Electric car: Tetris in the underbody for more range

Created: 2022-10-18 04:45

By: Simon Mones

In most electric cars, the battery is still made up of modules.

With cell-to-pack technology, however, that will change.

Good chemistry is not everything when it comes to electric car batteries – they also have to be stowed away cleverly.

Because the more of the energy-storing active materials you get in the car, the greater the range.

The industry is therefore increasingly changing from the classic modular design to a more compact variant.

But the real revolution may still be ahead.

The basic components of an electric car traction battery are the individual battery cells.

Traditionally, for example, these are combined in the dozen to form so-called modules, connected and placed in a more or less bulky housing.

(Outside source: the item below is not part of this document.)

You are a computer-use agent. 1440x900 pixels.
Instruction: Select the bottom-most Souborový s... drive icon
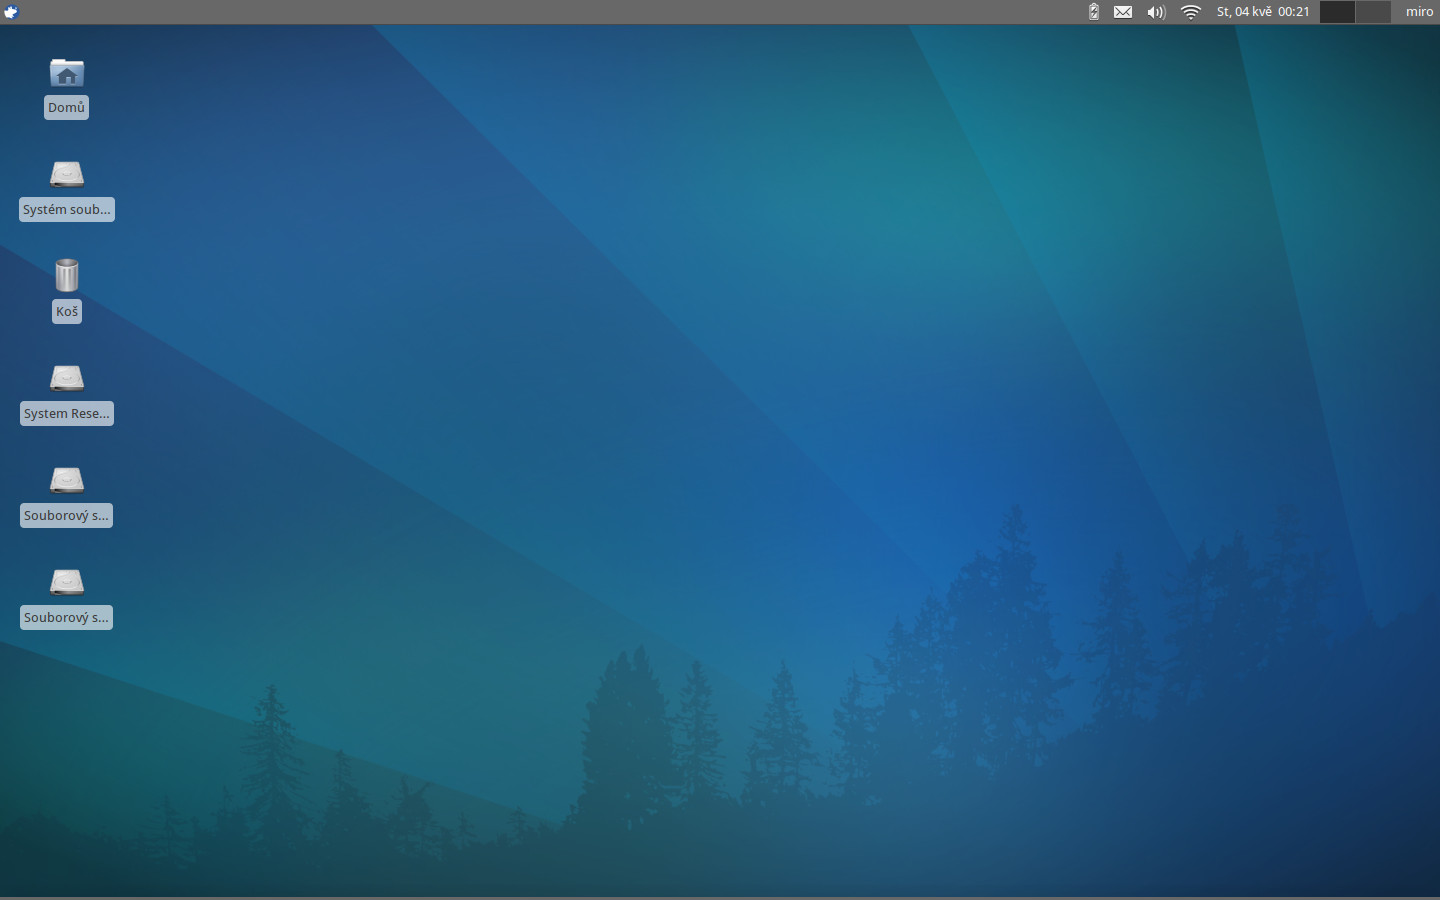pos(67,582)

These modules, which are easy to transport and easy to handle, together form the battery.

VW, for example, assembles seven to twelve of them, connects them and then puts them in another, larger housing.

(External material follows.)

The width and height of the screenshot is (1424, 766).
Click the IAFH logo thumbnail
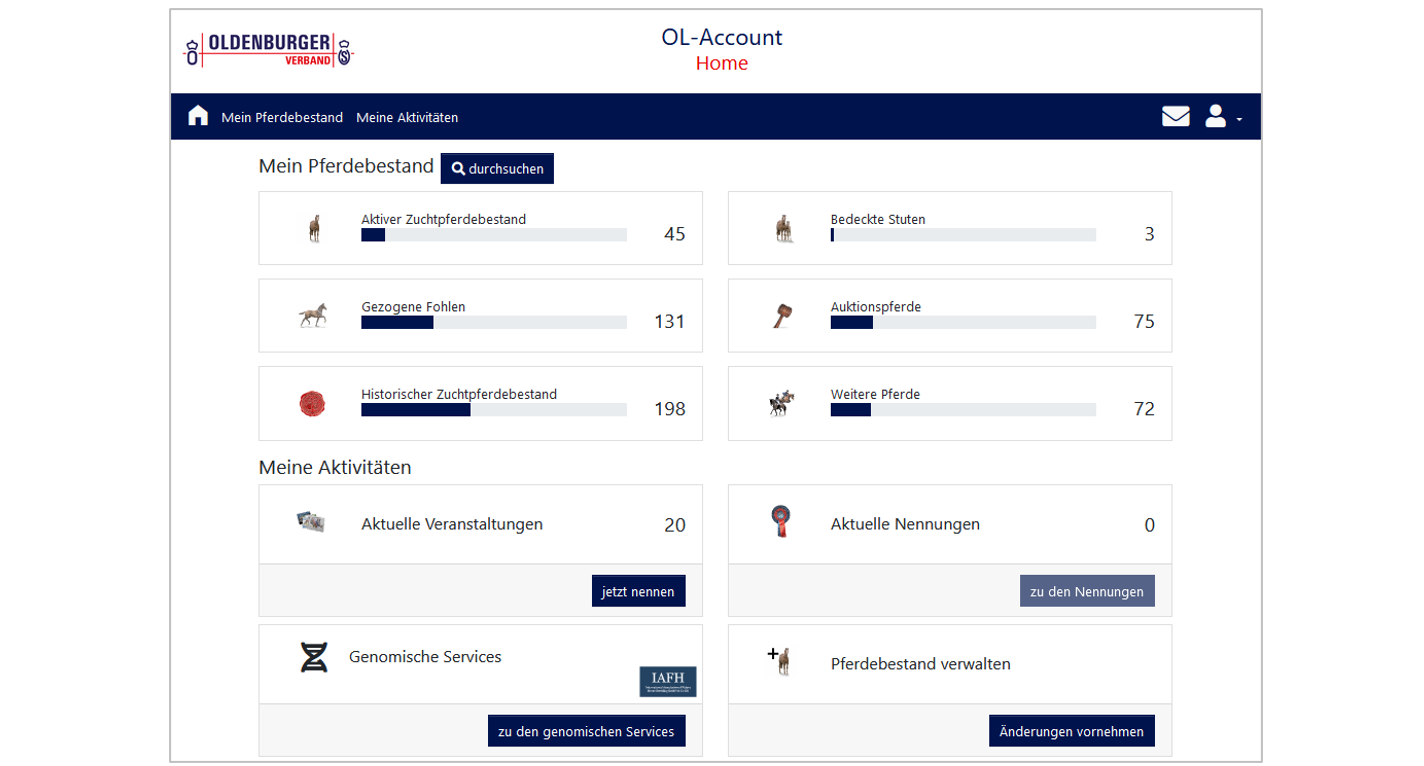tap(668, 682)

In the end, the starting cell ends up in the car double-packaged and wired multiple times.

It's not particularly efficient.

The battery in the underbody usually consists of many modules.

However, the future belongs to the cell-to-pack process.

©Volkswagen

Electric car: Tetris in the underbody for more range

The Chinese company CATL was the first battery manufacturer to break up this redundant design in 2019.

The so-called cell-to-pack technology simply skips the otherwise usual module level and assembles the finished battery pack directly from the individual cells.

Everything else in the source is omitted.